Questions to answer:
**1)** Set down the passage on teaching reading word for word, from "Too often we" up to and including "boost student learning.".
**2)** Condense the paragraph beginning "The narrative form is familiar" in the passage on teaching reading into a bulleted list of its main points.

5) Expose different discourse patterns

The narrative form is familiar to most students. In addition, it is popular to teachers. It is easy to teach: we’ve been reading and hearing stories most of our lives. However, reports, business letters, personal letters, articles, and essays are also genres that students will have to understand as they leave school and enter the working world. We understand the discourse pattern of a story: that is, its pattern of organization. It is related chronologically, for the most part; it is in the past with past tense verb forms; it is structured around a series of increasingly dramatic events that build to a climax or high point, and so forth. The discourse pattern of an essay for example, may be less familiar but still important to understanding the text: that it is built around a series of topics related to one main idea or thesis. Knowing the discourse pattern lets the reader know what to expect, and therefore increases comprehensibility.

6) Work in groups

Students should work in groups each session, reading aloud to each other, discussing the material, doing question and answer, and so forth. Working in groups provides the much needed interactivity to increase motivation and learning. Students may choose their own groups or be assigned one, and groups may vary in size.

7) Make connections

Make connections to other disciplines, to the outside world, to other students. Act out scenes from the reading, bring in related speakers, and or hold field trips on the topic. Help students see the value of reading by connecting reading to the outside world and show its use there.

8) Extended practice

Too often we complete a reading and then don’t revisit it. However, related activities in vocabulary, grammar, comprehension questions, and discussion increase the processing of the reading and boost student learning.

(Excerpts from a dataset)

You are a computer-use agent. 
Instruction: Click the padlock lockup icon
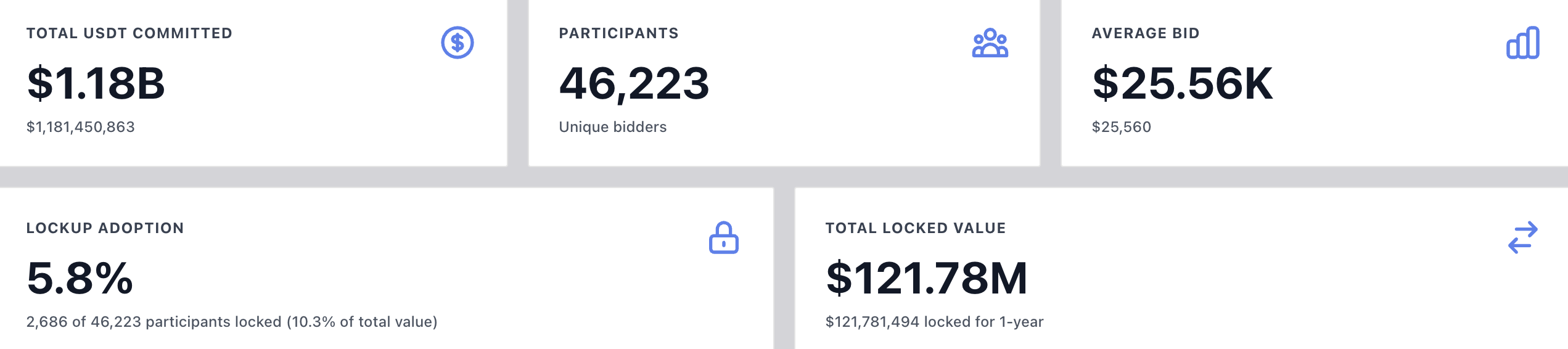coord(723,238)
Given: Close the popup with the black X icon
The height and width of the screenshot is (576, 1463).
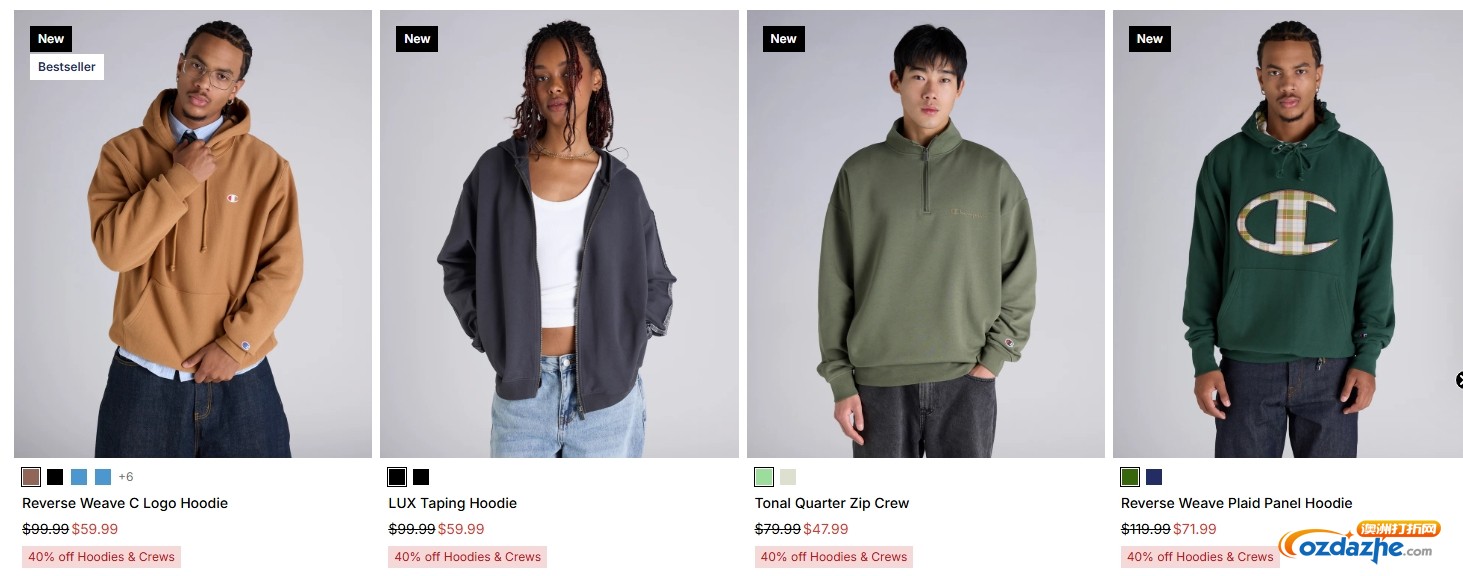Looking at the screenshot, I should 1459,380.
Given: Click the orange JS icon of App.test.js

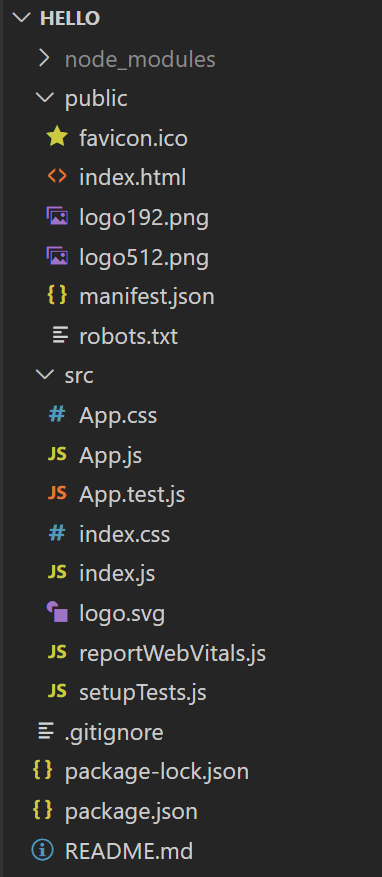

Numbered responses:
**1)**
Too often we complete a reading and then don’t revisit it. However, related activities in vocabulary, grammar, comprehension questions, and discussion increase the processing of the reading and boost student learning.

**2)**
- Most students know narrative well, and teachers like it because it is easy to teach.
- After school, in the working world, students will also need to understand reports, business letters, personal letters, articles, and essays.
- A story's discourse pattern, or pattern of organization, is well understood. It is mostly chronological, uses past tense verbs, and builds through increasingly dramatic events to a climax.
- An essay's pattern may be less familiar but still matters for understanding the text. It is built around a series of topics related to one main idea or thesis.
- Knowing the discourse pattern tells readers what to expect, which makes a text easier to understand.